Your instructions
Carry on the third-quarter 2025 earnings summary from where it stops.

Extract
§ §
Management Commentary

  • “Our third quarter performance was exceptionally strong… delivering 16% constant currency revenue growth… stent grafts of 38%, On‑X of 25%… preservation services of 5%, BioGlue of 2%” .
  • “Adjusted EBITDA margin was 21.7%… ~320 bps improvement over the prior year, driven by improvements in gross margin and leverage in SG&A” .
  • On reimbursement: “CMS… established… DRG‑209… reflects… meaningful increase… expected to… act as an incremental tailwind” .
  • On AMDS: “Revenue is still heavily weighted towards initial stocking, with positive, exciting ramp to the implantations” .
  • On On‑X: “We maintain our strong conviction that On‑X is the best aortic valve… under the age of 65 and will continue to take market share worldwide” .
  • On Arcevo: “Enrolled the first patient in our ARTIZEN trial… we estimate a PMA for Arcevo would open an incremental $80 million U.S. market opportunity” .

Q&A Highlights

  • 2026 setup: tougher AMDS comps and full-year Arcevo trial costs, yet still targeting double‑digit revenue growth and adjusted EBITDA growing at 2x cc growth .
  • AMDS dynamics: majority of current U.S. revenue from initial stocking; implants rising; DRG‑209 supportive; not breaking out AMDS revenue; trending toward high end of year‑1 expectations .
  • On‑X “mechanical comeback”: mgmt cites large database studies showing superiority in <60–65 years; plan to expand marketing to cardiologists in 2026; strong new account adds .
  • BioGlue China: consider incremental to reaching MSD global growth; don’t model as discrete step‑up .
  • Capital/FCF: amended facility reduces annual interest by ~$1.5M; FY25 FCF slightly negative due to $12M Austin purchase; expect positive FCF in 2026 despite $8M Q1 payment .

Estimates Context

  • Q3 2025 vs S&P Global consensus: revenue $113.4M vs $110.6M*; adjusted EPS $0.16 vs $0.152*; GAAP EPS $0.13 vs $0.02* — broad beat, with outperformance driven by mix (AMDS, On‑X) and margin expansion *.
§ §
Supplied entries
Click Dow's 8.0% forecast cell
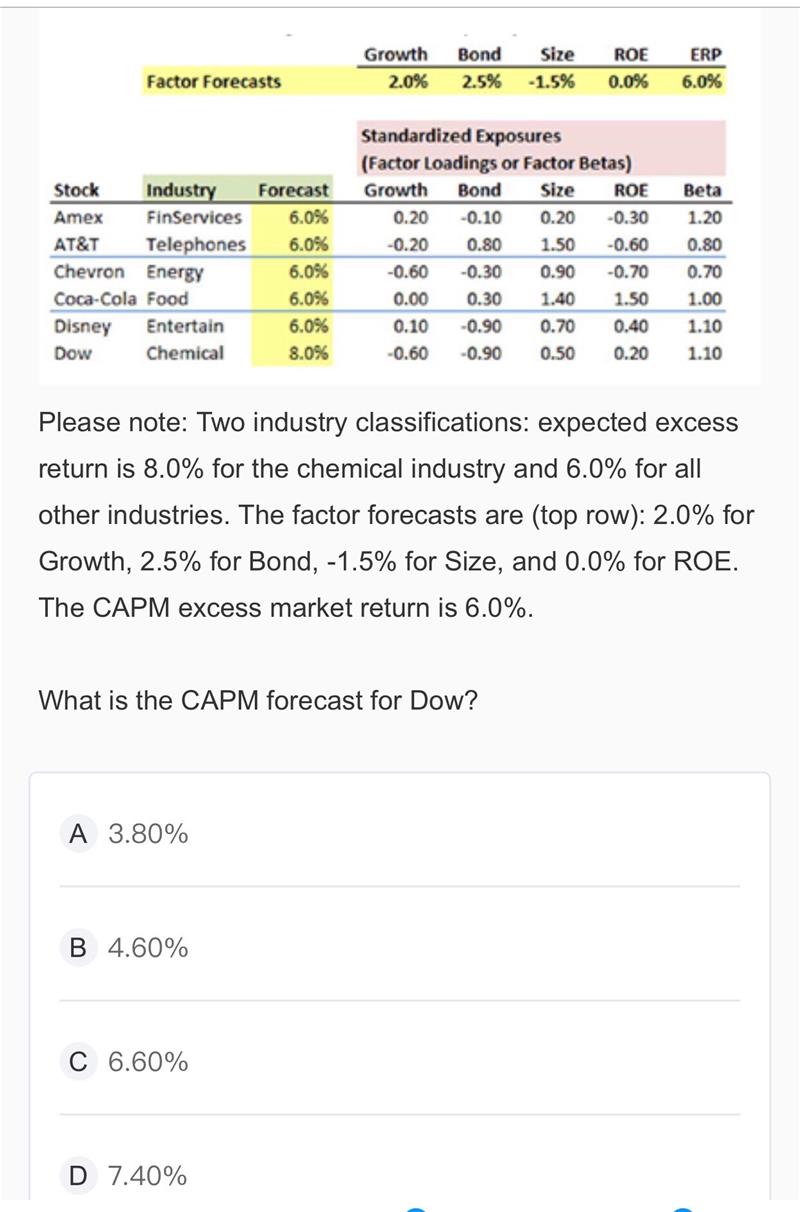The width and height of the screenshot is (800, 1212). tap(309, 353)
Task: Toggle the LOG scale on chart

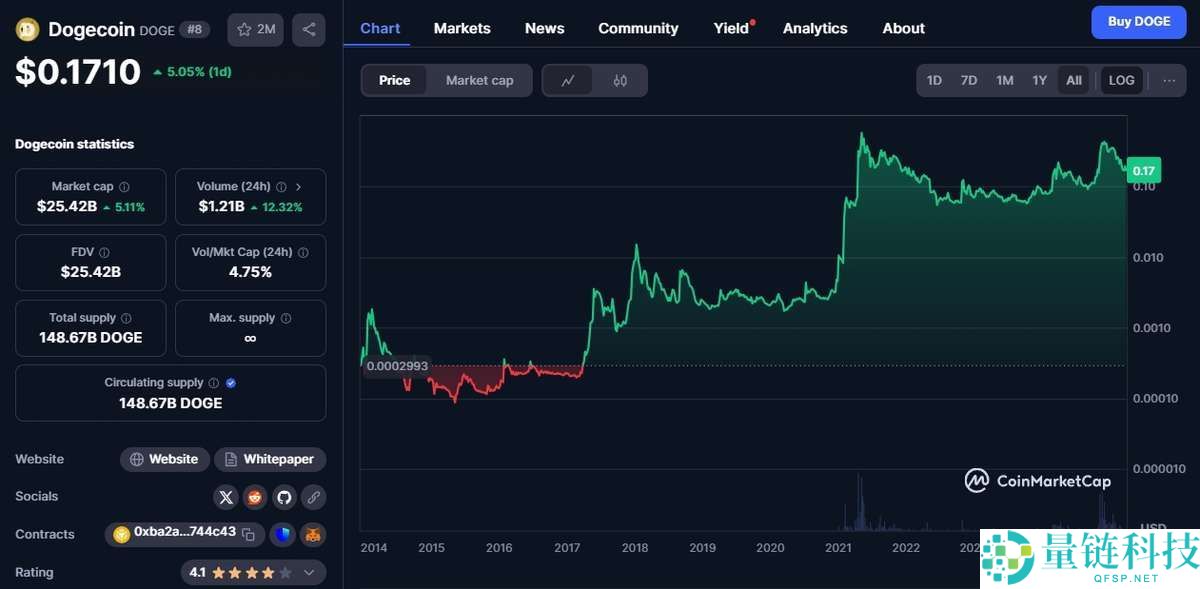Action: point(1121,81)
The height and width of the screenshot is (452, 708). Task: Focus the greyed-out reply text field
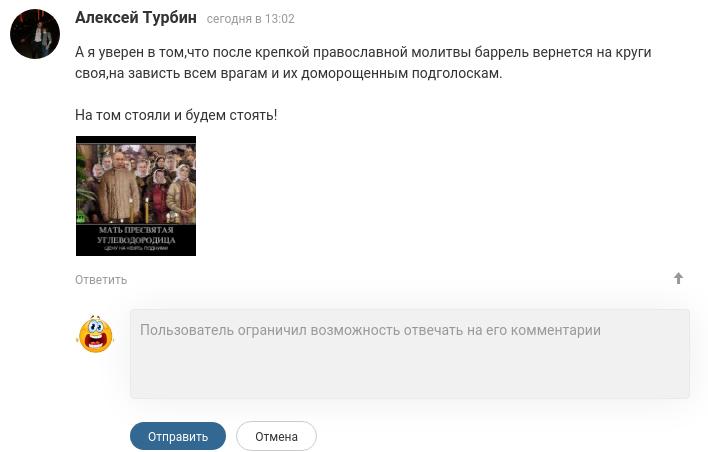pos(410,354)
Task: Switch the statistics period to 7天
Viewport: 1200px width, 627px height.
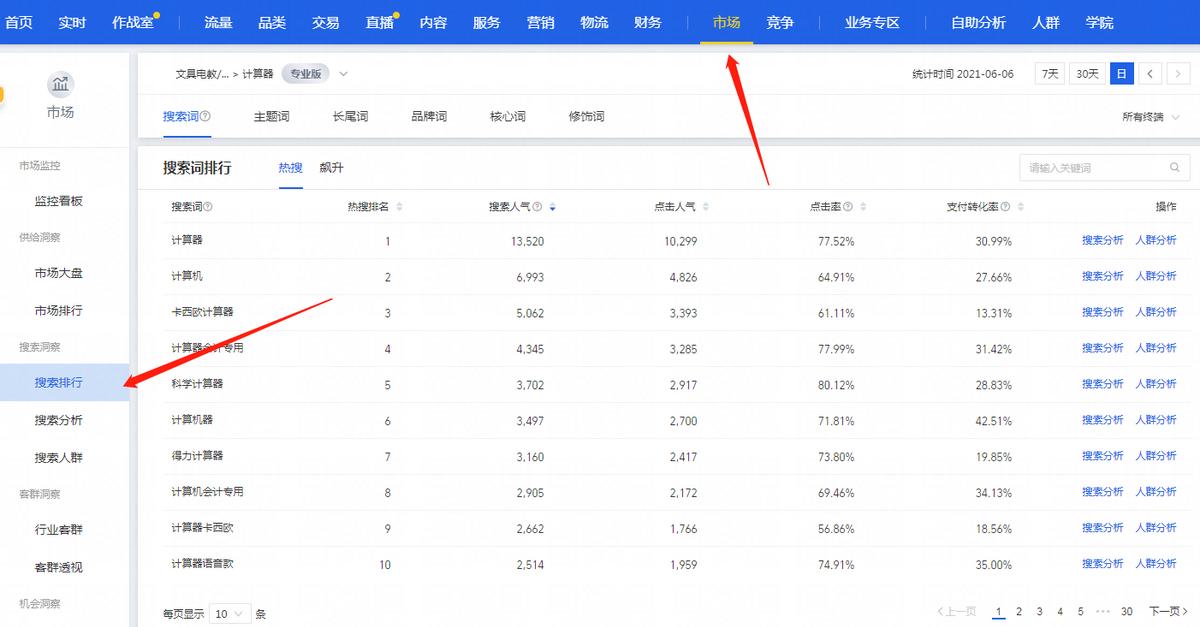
§ §
Written answer
  • FY25 guidance raised (revenue and adjusted EBITDA midpoints); analysts likely to lift FY25 revenue/EBITDA and modestly adjust EPS higher, while incorporating CFO’s 2026 caution (AMDS comps, Arcevo trial costs) .

Values with asterisks (*) retrieved from S&P Global.

Key Takeaways for Investors

  • Mix-driven upside continuing: AMDS HDE stocking and On‑X share gains are expanding gross margin and EBITDA; watch progression from stocking to sustained implant utilization in 2026 .
  • Guidance credibility strengthening: second consecutive raise this year; full-year revenue now $439–$445M and adj. EBITDA $88–$91M .
  • Reimbursement and data tailwinds: DRG‑209 improves U.S. hospital economics for complex arch procedures; positive EACTS late‑breaking AMDS data supports adoption .
  • Pipeline milestones de‑risking medium‑term: AMDS PMA targeted mid‑2026; NEXUS U.S. 1‑yr data in Jan; Arcevo pivotal enrolling with $80M U.S. opportunity .
  • Near‑term FCF dip is strategic: facility purchases expand On‑X capacity and lower occupancy costs over time; leverage down to 1.8x; amended facility adds $150M optionality for Endospan .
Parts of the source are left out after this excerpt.